The traditional view, however, is essentially that punishment is a moral remedy for a breach of morality. But I don’t see how this can be the case when by definition punishment takes place after a crime has already been committed, that is, it is ex-post-facto violence. It has no productive value whatsoever, it merely increases destruction to appease people’s desire for revenge. It does not actually correct the wrong at all; if anything, it’s “two wrongs make a right”.
For example, putting someone to death in and of itself does nothing to remedy any crime that person may have committed. To be sure, it may ensure that the person doesn’t commit any more crimes, since they aren’t alive anymore to do so, but this does absolutely nothing to address the issue of why people commit crimes in the first place (and here I’m using the word crime in the narrowest libertarian sense of the term, that is, a negative rights violation such as theft or assault or murder). All that’s really gone on is that another person has been killed.

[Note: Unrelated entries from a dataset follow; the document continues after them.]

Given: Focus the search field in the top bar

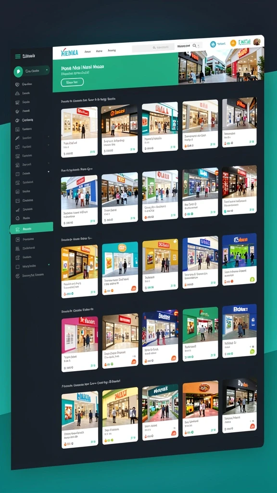Looking at the screenshot, I should (x=153, y=48).
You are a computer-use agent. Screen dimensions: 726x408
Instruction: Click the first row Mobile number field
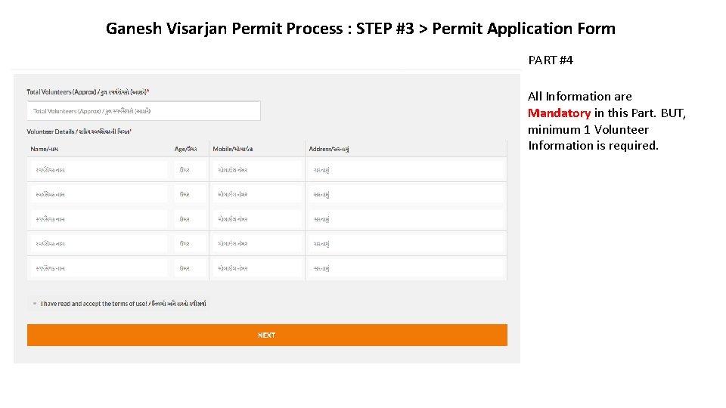click(257, 170)
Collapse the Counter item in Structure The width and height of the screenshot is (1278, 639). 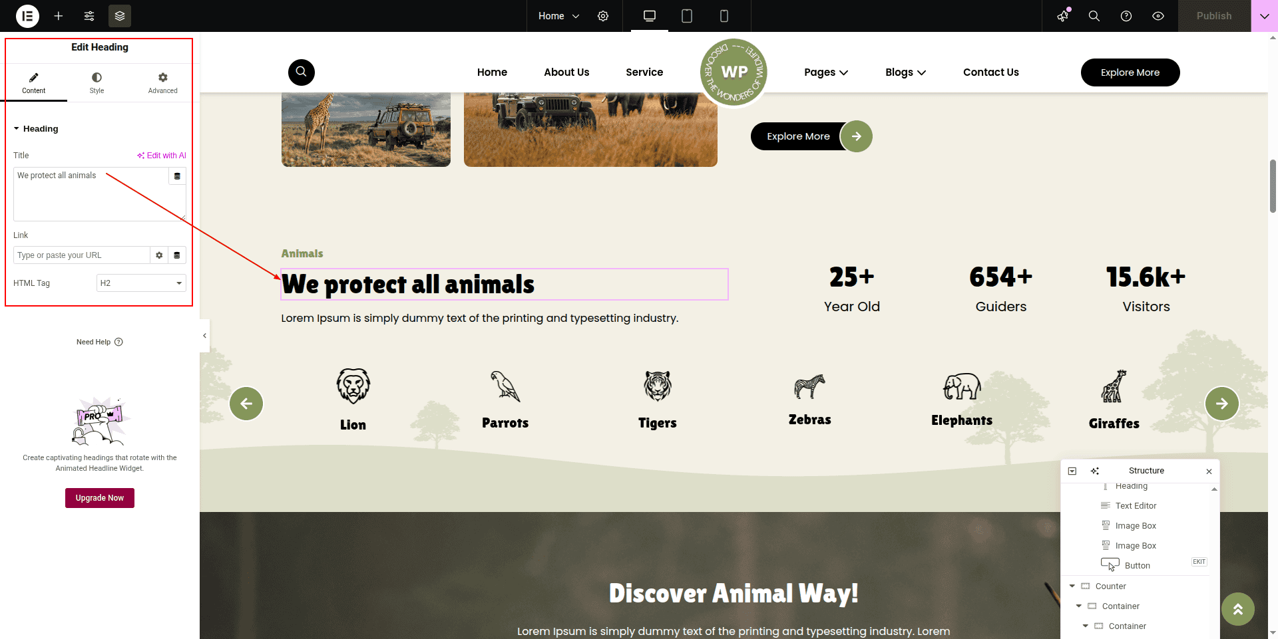[x=1072, y=586]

While there may be an extent to which the fear of punishment makes some people less likely to commit a crime, the fear of punishment in and of itself is obviously hardly enough to stop someone who’s determined to commit such an act to begin with, since criminals by definition are people who engage in such acts anyway, regardless of the law or any possible punishments they may face. If anything, the ability of people to defend themselves, combined with social pressure or custom, deters crime far more than the mere fear of punishment could possibly do.
It also may sometimes be the case that punishment has the opposite effect of deterring crime. In particular, the current prison system essentially puts all of the criminals together (although of course a good deal of the people in there are there for victimless crimes) in a place where they can train as criminals and form criminal alliances. The vast majority of people who go to prison and make it out end up repeating the same behaviours or going on to engage in worse activities than before. Indeed, people who were otherwise peaceful citizens before can be made into criminals by their prison experience. There is a vicious cycle at play.
It is of course true that the fact that someone is in prison ensures that they can’t commit crimes with regard to people in society, since they are isolated from society. Of course, the reductio ad absurdum this thinking leads to is locking everyone up in cells for their entire lives on the grounds that they might commit crimes in the future. In either case, the amount of actually serious criminals who are in lockdown for life in prison as compared to the amount of actually serious criminals who are running free is quite small, and it would be practically impossible to keep track of all of them. The fact that a handful of murderers are in prison hardly even begins to crack the problem.
The amount of people in society who are serious criminals (such as murderers) is likely fairly small to begin with. Outside of the criminally insane, there are very few people who would ever actually engage in an act as extreme as murder. It hardly seems to be the case that in the absence of draconian punitive laws everyone would go around murdering each other; a ridiculous argument from doomsday if I’ve ever heard one. The person who says that in the absence of such laws or the punishments that go along with breaking them they would have no problem engaging in theft and murder either has a very low moral barometer or they are simply deluding themselves.